In the following detailed description of exemplary embodiments of the invention, reference is made to the accompanying drawings that form a part hereof, and in which is shown by way of illustration specific exemplary embodiments in which the invention may be practiced. These embodiments are described in sufficient detail to enable those skilled in the art to practice the invention. Other embodiments may be utilized, and logical, mechanical, and other changes may be made without departing from the spirit or scope of the present invention. The following detailed description is, therefore, not to be taken in a limiting sense, and the scope of the present invention is defined only by the appended claims.

The disclosure generally employs quantity units with the following abbreviations: length in inches (in), mass in pounds-mass (lb_m), time in seconds (s) and angles in degrees.

Exemplary embodiments describe a family of rotary engines that employ an Exhaust Power Intake Compression (EPIC) stroke cycle via a valve-operation configuration. This EPIC cycle supports the rapid movement of compressed fuel-air mixture from the front of a piston-like lobe feature to the rear of piston-like lobe feature such that the movement of a rotor is continuous and circular about the crank shaft (rather than reciprocating or otherwise moving in an oscillatory direction).

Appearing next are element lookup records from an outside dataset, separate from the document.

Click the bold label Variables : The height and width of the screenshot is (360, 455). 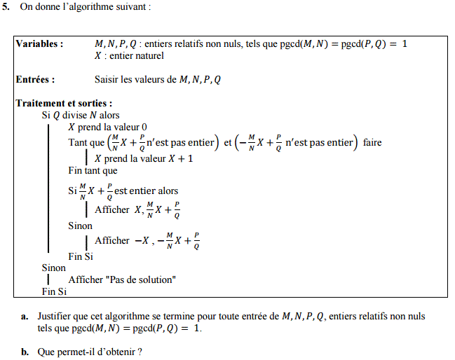(x=40, y=43)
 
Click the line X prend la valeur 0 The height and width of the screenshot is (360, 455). (x=107, y=127)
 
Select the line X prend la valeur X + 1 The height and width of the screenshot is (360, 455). (x=144, y=158)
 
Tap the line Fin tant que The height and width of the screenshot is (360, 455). (x=93, y=170)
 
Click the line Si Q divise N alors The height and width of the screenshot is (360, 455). (x=81, y=116)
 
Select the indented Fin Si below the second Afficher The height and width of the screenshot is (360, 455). (x=80, y=256)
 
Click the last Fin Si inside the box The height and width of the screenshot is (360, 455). (x=54, y=291)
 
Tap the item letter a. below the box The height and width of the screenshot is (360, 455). (x=25, y=317)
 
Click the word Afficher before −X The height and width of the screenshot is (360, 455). (x=112, y=240)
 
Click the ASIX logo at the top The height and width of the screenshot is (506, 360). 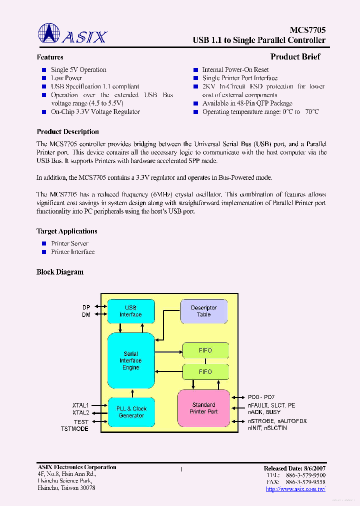point(72,34)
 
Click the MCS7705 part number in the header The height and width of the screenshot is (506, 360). point(308,30)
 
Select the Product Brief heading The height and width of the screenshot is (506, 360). point(295,57)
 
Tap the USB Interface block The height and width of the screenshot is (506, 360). point(130,311)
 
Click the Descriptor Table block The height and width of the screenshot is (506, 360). point(204,311)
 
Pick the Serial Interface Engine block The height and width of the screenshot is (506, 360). point(130,360)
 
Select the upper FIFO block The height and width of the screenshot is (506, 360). point(206,350)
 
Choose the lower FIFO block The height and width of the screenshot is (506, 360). point(206,372)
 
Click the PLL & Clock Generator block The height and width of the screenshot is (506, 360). point(131,412)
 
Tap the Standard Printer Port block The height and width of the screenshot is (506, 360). point(204,408)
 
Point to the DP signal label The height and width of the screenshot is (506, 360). point(86,307)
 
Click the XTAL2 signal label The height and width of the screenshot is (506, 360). point(80,412)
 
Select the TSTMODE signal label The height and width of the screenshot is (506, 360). point(75,429)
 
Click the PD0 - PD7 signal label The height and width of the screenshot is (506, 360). point(262,397)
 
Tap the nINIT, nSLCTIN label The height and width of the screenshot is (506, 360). point(268,428)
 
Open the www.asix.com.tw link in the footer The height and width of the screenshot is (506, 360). point(296,488)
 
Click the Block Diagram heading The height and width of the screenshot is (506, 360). point(60,272)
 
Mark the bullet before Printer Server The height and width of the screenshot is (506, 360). point(44,244)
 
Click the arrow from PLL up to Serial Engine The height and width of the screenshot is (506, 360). point(131,393)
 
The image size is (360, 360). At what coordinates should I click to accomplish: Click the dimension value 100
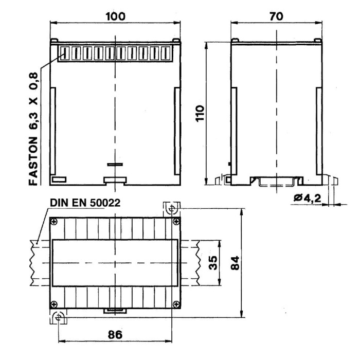(x=115, y=16)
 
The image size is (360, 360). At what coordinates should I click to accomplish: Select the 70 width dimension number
(x=276, y=16)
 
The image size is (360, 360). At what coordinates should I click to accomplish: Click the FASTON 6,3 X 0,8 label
(x=33, y=129)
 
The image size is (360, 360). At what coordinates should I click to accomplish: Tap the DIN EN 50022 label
(x=85, y=203)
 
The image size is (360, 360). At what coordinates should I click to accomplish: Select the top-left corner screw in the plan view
(x=55, y=222)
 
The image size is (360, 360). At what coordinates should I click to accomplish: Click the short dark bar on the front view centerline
(x=115, y=165)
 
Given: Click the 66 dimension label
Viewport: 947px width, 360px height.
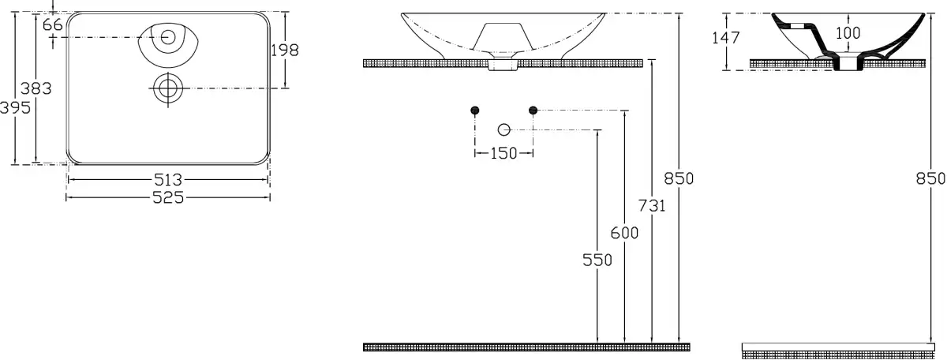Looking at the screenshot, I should coord(53,25).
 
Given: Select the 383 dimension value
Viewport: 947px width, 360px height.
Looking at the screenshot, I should coord(37,89).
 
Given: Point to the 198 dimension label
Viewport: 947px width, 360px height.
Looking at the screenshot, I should coord(285,51).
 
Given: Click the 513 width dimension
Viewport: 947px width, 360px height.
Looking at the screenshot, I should coord(167,181).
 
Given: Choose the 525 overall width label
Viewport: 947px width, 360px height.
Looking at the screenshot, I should coord(167,197).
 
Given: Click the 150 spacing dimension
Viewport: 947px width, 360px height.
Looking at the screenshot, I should coord(503,153).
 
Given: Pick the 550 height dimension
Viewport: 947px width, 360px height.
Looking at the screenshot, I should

Exemplary embodiments provide a vane configuration of the EPIC cycle engine with a two-cylinder, four-stroke example to provide torque to a crank shaft. The rotary engine generates power by spinning a rotor inside an engine housing. The housing is closed by two covers that are bolted to the housing (not shown). There are exhaust and intake ports through the engine housing are opened and closed via the rotary wall valve and rotor, respectively. Not shown are insertions and routings for ignition, electrical, fuel, cooling, and lubrication systems in the housing, cover plates, and/or wall valve and rotor.

FIG. 1 shows an isometric view 100 of an exemplary vane driven rotary engine 110 having bilateral symmetry. The engine 110 includes an annular elliptical extruded housing 120, a cylindrical drum rotor 130 and a double-ellipsoid stator 140, all having substantially the same thickness with their profiles. The housing 120 and stator 140 both share major and minor axes.

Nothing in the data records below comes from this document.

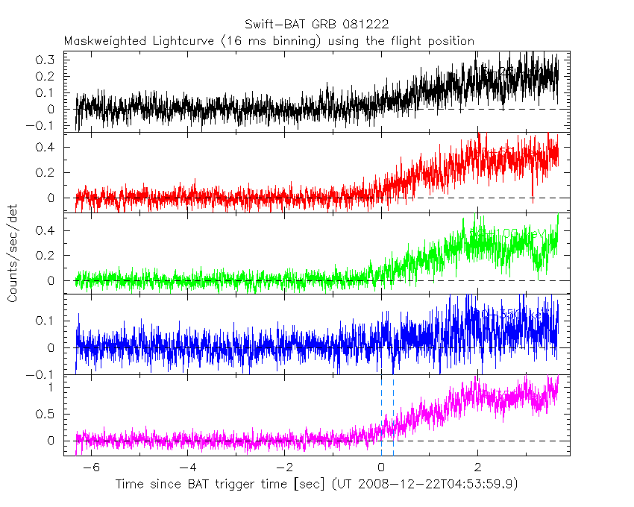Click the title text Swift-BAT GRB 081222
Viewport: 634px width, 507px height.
[316, 25]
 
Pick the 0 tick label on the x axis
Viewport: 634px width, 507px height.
[381, 467]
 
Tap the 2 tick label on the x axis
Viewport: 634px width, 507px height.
[478, 467]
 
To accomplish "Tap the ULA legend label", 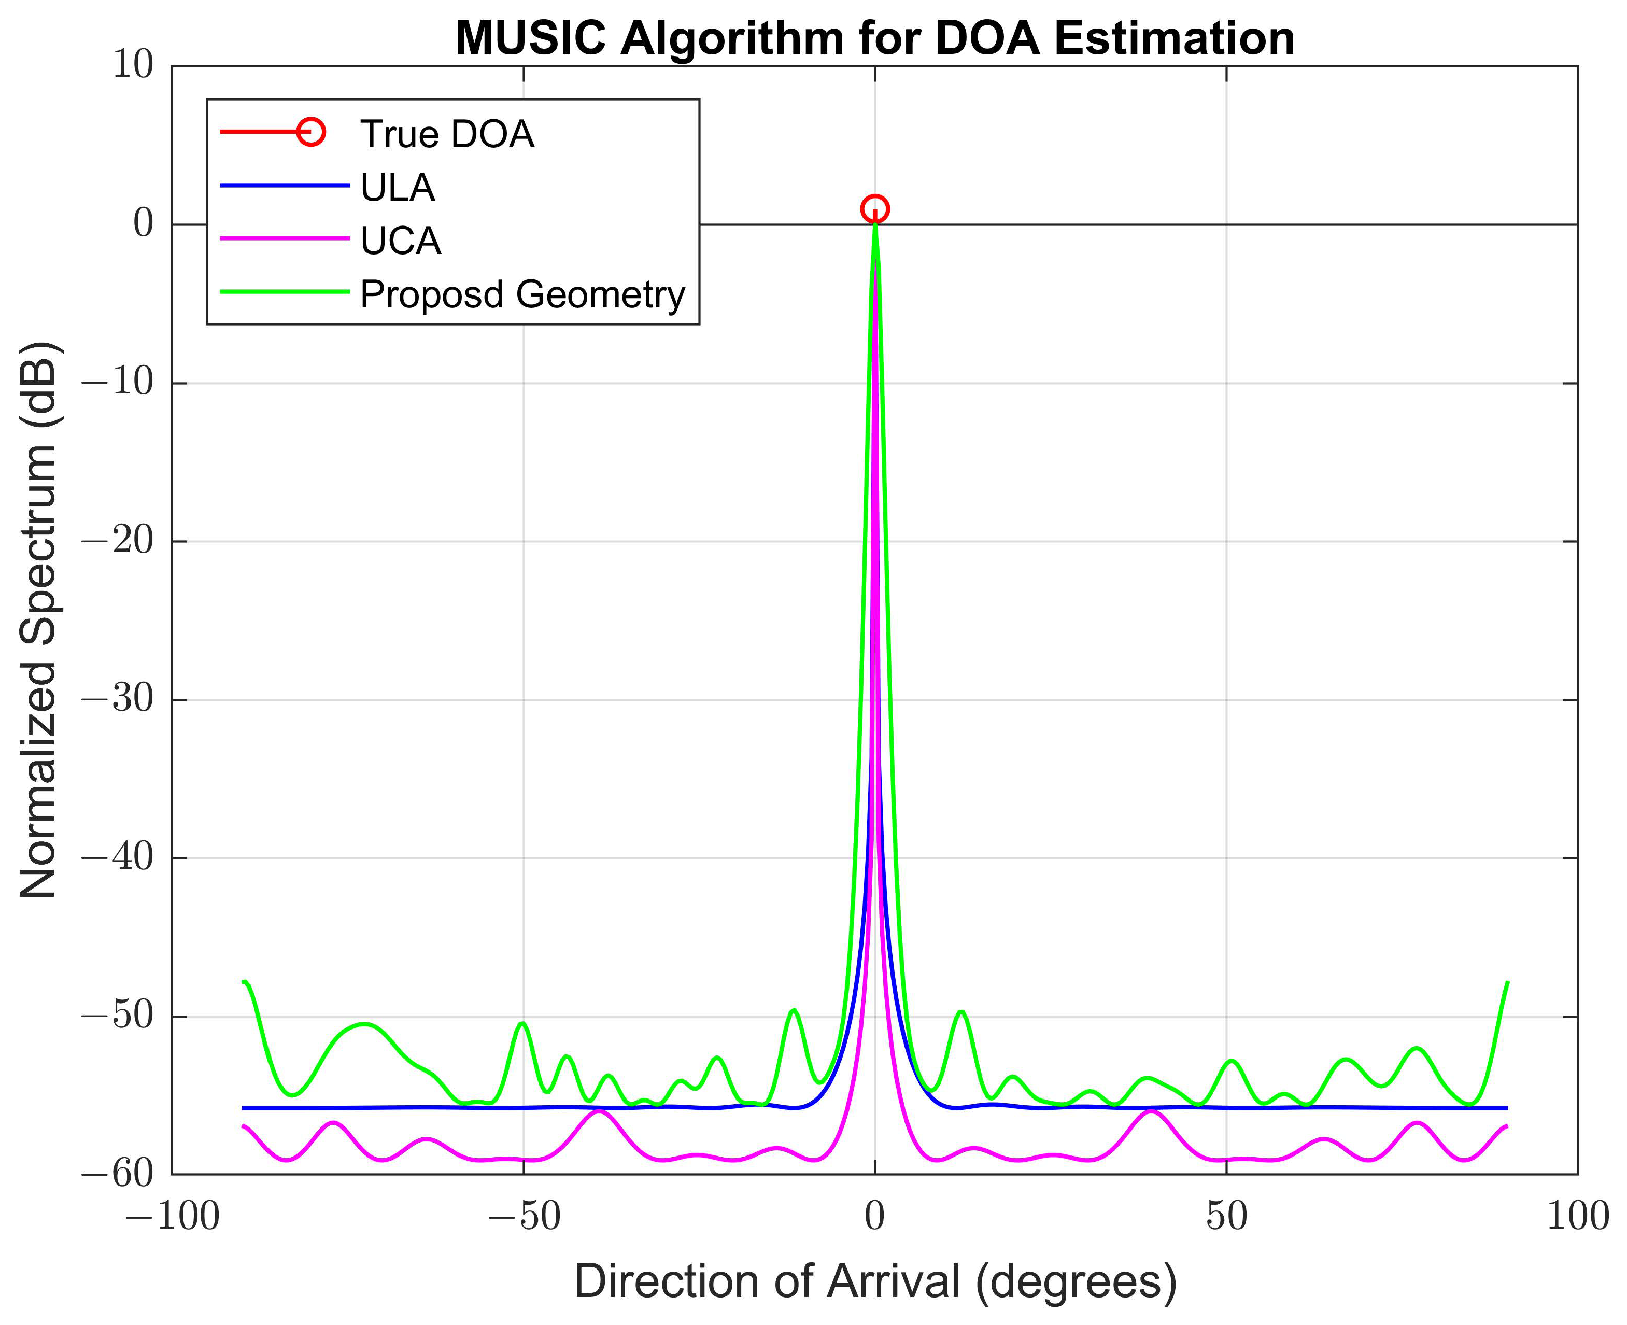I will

The rotor 130 turns on a crank shaft 150 that rotates about an axis orthogonal to the major and minor axes at their intersection, effectively perpendicular to the profiles. The stator 140 can be connected to and be an integral part of the housing 120. The rotor 130 has an interior circular region in which the stator 140 resides. The stator 140 surrounds but does not engage the shaft 150. A pair of radially extending vanes 160 are angularly disposed around the rotor 130. These vanes 160 radially slide within the rotor 130 while the shaft rotates 150.

The housing 120 includes an inner wall 170, while the stator 140 includes an outer wall 180. These walls 170 and 180 constrain the vanes 160 as they turn with the rotor 130. The vanes 160 shift radially outward and inward as the rotor 130 turns. The vanes 160 are depicted around the housing 120, but typically only a pair such vanes 160 disposed on opposing sides of the rotor 130 represent a typical configuration. The housing 120 has an elliptical profile with the rotor 130 having a circular profile. Alternative embodiments can be designed with these profiles reversed. The crank shaft 150 protrudes axially (perpendicular to the profiles). A hollow-shaft rotor is also possible.

The engine 110 can be scaled, but a typical length dimension of the housing 120 would be on the order of twelve inches. Thickness of the housing 120 and rotor 130 can vary depending on design with roughly one inch being depicted in view 100. Composed substantially of a steel alloy, the engine for such dimensions would have a mass on the order of 20 lb_m.

FIG. 2 shows an elevation view 200 of the exemplary vane driven rotary engine 110. The vanes divide the engine 110 into four chambers: inlet 210, compression 220, power 230 and exhaust 240. The housing 120 includes an inlet port 250 and an exhaust port 260. One vane has a reference mark 270 enabling visual tracing of the rotor 130. As the vanes 160 shift radially while following the rotor's turning, a profile window 280 between the stator's outer wall 180 and the vane 160 expands and contracts. The housing 120 includes a compression tunnel 290 that operates to transfer compressed gasses from the front of a vane 160 to its rear, enabling combustion to continue as the vanes 160 shift radially.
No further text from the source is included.